Sachplan Geologische Tiefenlager - mehr Mitwirkung verlangt
03.04.2007 - Solothurn – Der Regierungsrat hält in seiner Vernehmlassung an das Bundesamt für Energie zum Konzeptteil des Sachplans Geologische Tiefenlager fest, dass er einverstanden ist mit dem Auswahlverfahren, wie die Standorte zur Entsorgung der radioaktiven Abfälle festgelegt werden.
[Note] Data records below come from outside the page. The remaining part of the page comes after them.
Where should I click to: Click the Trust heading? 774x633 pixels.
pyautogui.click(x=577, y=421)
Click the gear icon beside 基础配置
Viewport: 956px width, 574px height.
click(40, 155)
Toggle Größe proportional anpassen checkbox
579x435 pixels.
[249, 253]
Er fordert aber, dass die betroffenen Kantone stärker mitwirken können.
Der Konzeptteil des Sachplans Geologische Tiefenlager legt das Standortauswahlverfahren für die Lagerung der radioaktiven Abfälle fest. Er enthält noch keine räumlich konkreten Angaben, namentlich was Standorte vorgesehener Anlagen und Massnahmen betrifft. Das Standortauswahlverfahren soll in drei Etappen zu den Standorten für geologische Tiefenlager führen. Oberste Priorität haben dabei sicherheitstechnische Kriterien: Der langfristige Schutz von Mensch und Umwelt muss gewährleistet sein. Ein Lager für die hochaktiven Abfälle sollte ab 2040 zur Verfügung stehen, ein Lager für schwach- und mittelaktive Abfälle wenn möglich bereits früher.
Der Regierungsrat steht generell hinter den Grundsätzen des Konzeptteils. Er stellt aber fest, dass der Sachplan Geologische Tiefenlager aufgrund der möglichen Gefährdung der Abfälle sowie seiner Langfristigkeit eine grosse Tragweite hat. Damit die Umsetzung planmässig erfolgen kann, fordert er, dass die Kantone stärker in den eigentlichen Auswahl- und Entscheidungsprozess einbezogen werden. Damit die betroffenen Standortkantone ihre aktivere Rolle wahrnehmen können, müssen sie Zugang zu Expertenwissen aus unabhängigen Quellen haben.